Yes ... not to keep this discussion alive or anything, but that's how many
Perl programmers feel, in my experience. We think more like Perl than
AppleScript. Other people think more like AppleScript. While we can pity
them ;-), it ends up being just how different people have different
preferences and goals and ways of thinking etc.
Just to add another persons point of view to the conversation. I learned
Hypertalk's English-like syntax before I learned perl, but probably
after languages like C, Fortran, BASIC, and Pascal. (Now that I think
about it, before there was a perl to learn) I knew Hypertalk well enough
to get paid for developing Hypercard based programs. Applescript on the
other hand, still tends to confuse me. I think the problem arises because
the syntax of the language and a large chunk of the semantics is split
between the Applescript interpreter and the scripting dictionary of
the application it should control
In general, English-like programming languages tend to earn the title of read-only languages nearly as well as perl detractors complain about it being a write-only language.
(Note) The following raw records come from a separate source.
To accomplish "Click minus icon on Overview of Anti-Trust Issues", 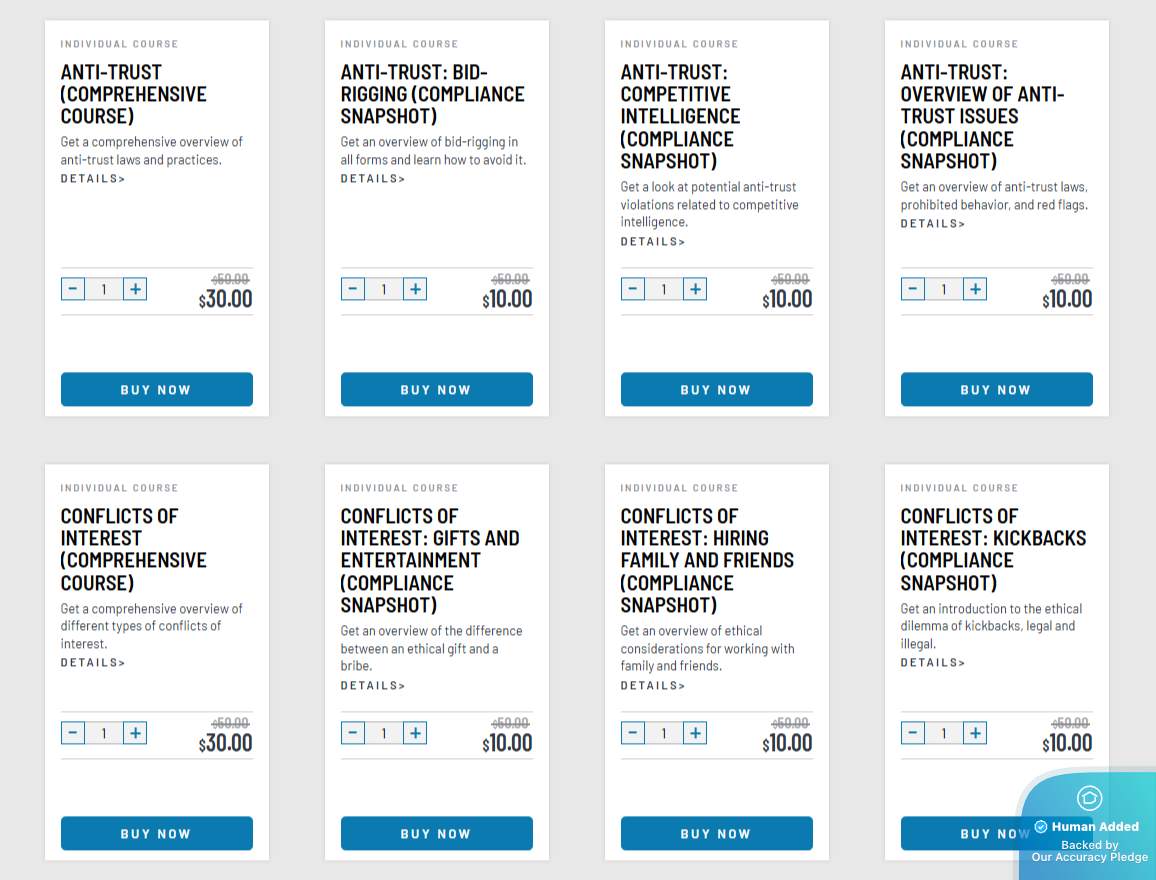I will [x=913, y=290].
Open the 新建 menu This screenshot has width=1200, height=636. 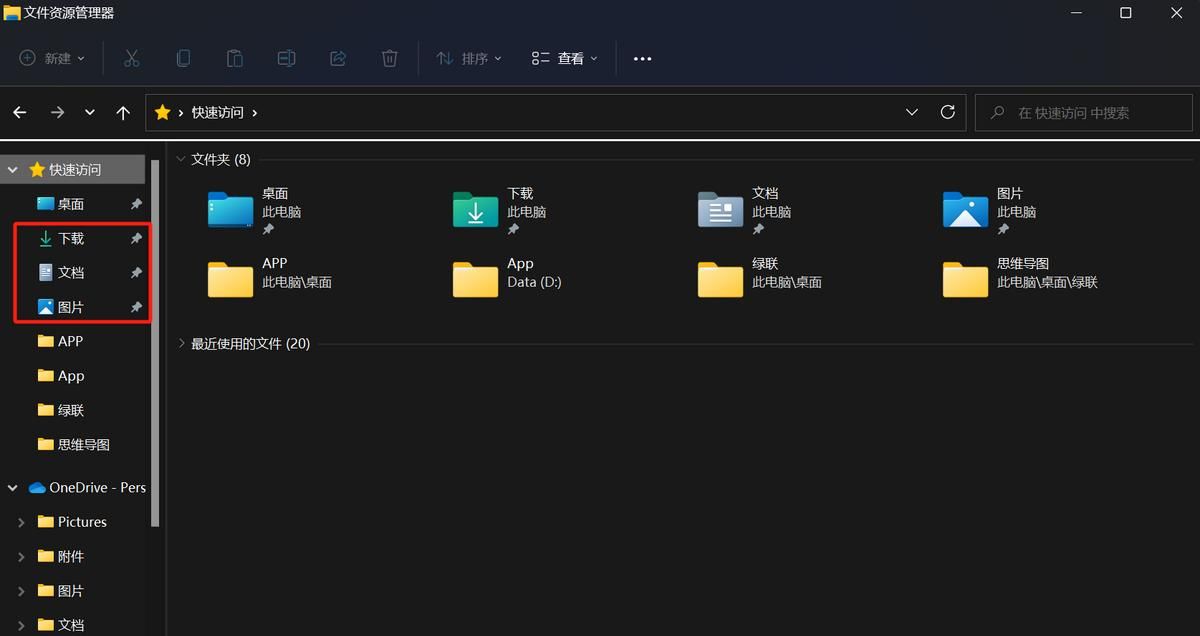[52, 58]
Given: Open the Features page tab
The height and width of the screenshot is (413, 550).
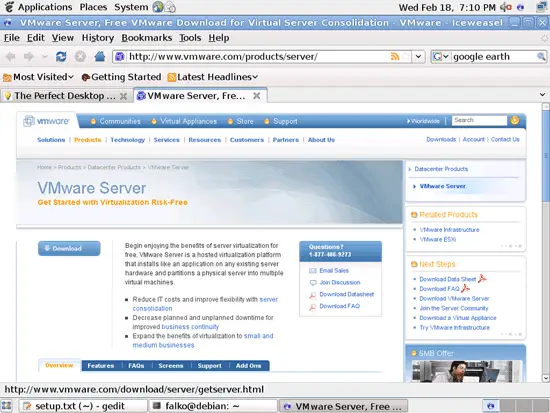Looking at the screenshot, I should (x=101, y=366).

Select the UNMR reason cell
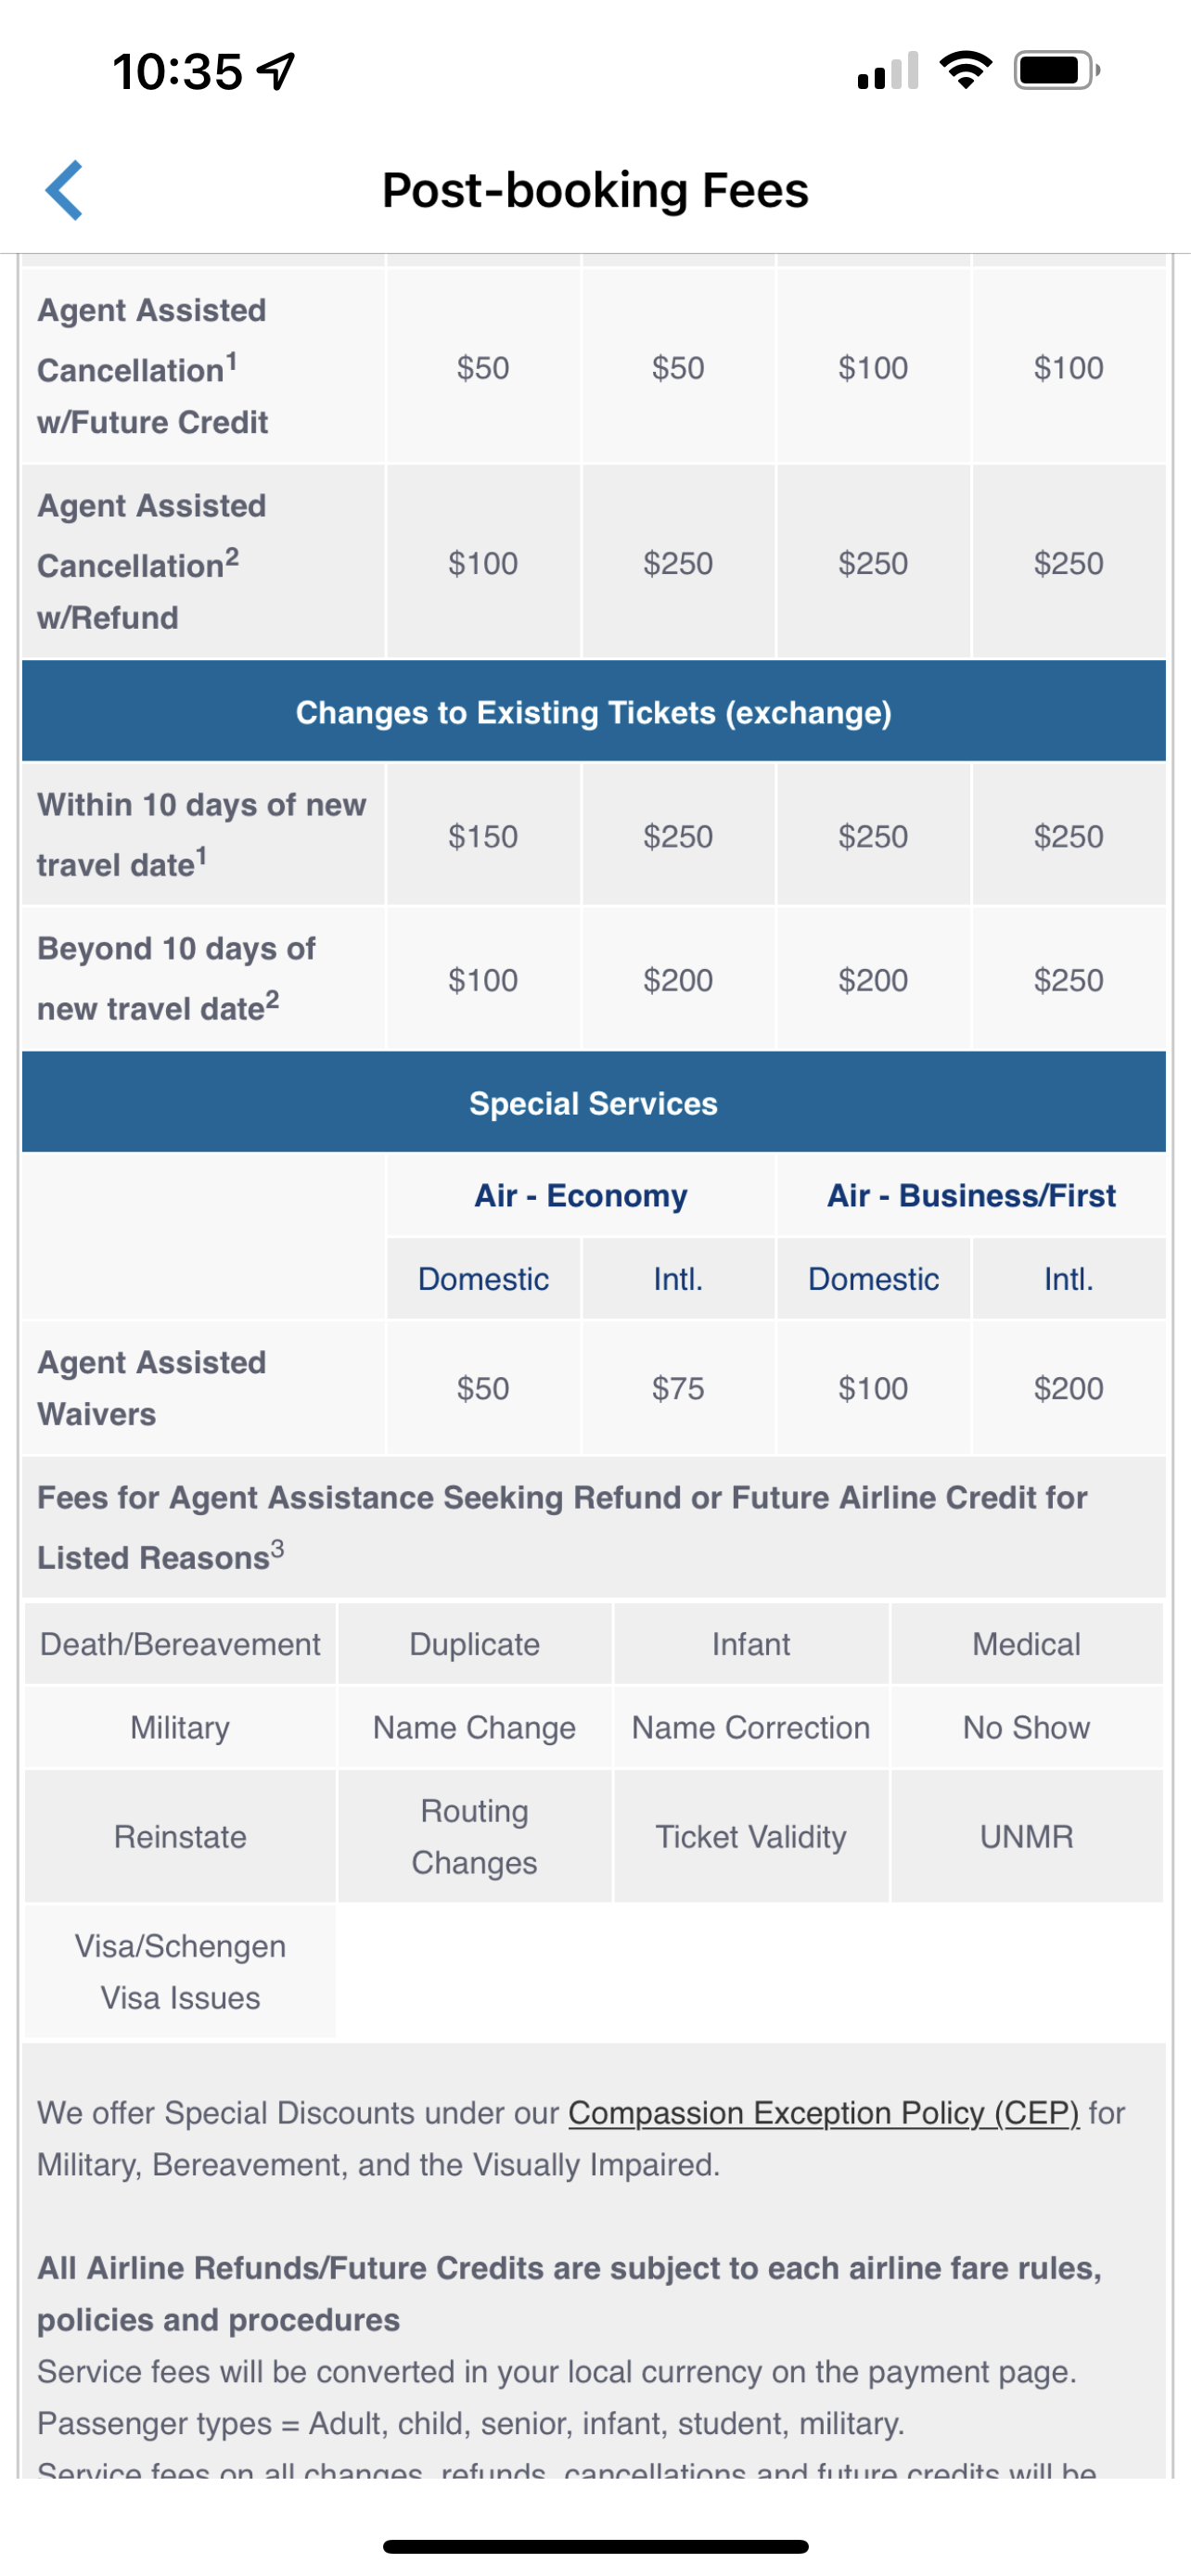click(1026, 1837)
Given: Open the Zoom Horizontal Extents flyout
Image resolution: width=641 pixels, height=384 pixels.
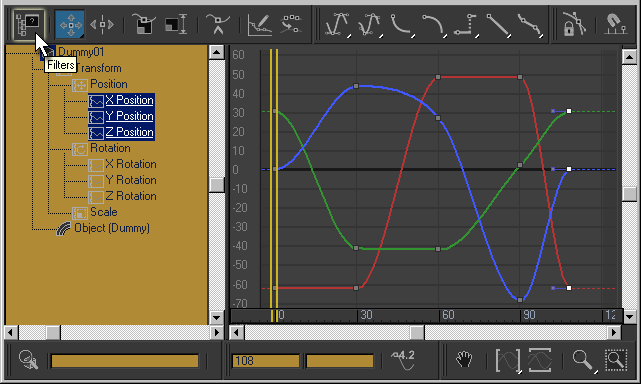Looking at the screenshot, I should (508, 360).
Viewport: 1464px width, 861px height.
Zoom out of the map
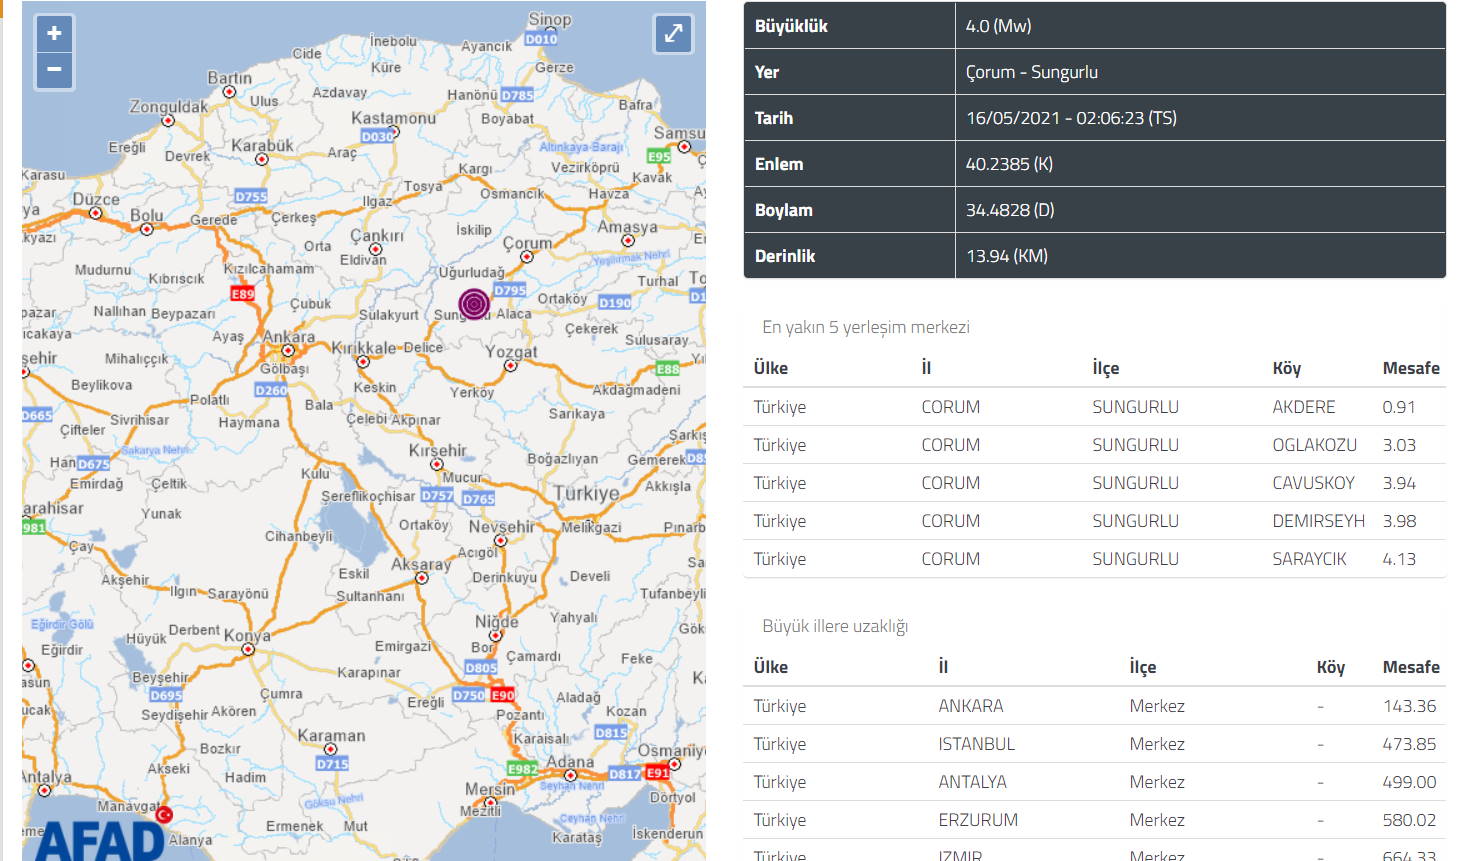pyautogui.click(x=54, y=70)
If you see correct Applescript code, it is nearly always obvious what it should do, but trying to determine the correct syntax that works with both the AppleScript interpreter and the Applications dictionary is often tough.
Seeing something like:
tell application "AppleWorks 6"
set myDocument to make new document at front with properties {document kind:text document}
tell myDocument to make the text at end with properties {font:"Helvetica", size:12} with data "Hello World"
end tell
You can tell it makes a new Appleworks document and fills it with some text.
But this doesn't work:
tell application "AppleWorks 6"
make new document at front with kind text document
set myDocument to it
tell myDocument to make text at end with data "Hello World" and with Font "Helvetica" and with size 12
end tell
and it isn't obvious to me why not.
Frankly, I find Applescript tougher than the Infocom interpreter, but the problems seem similar.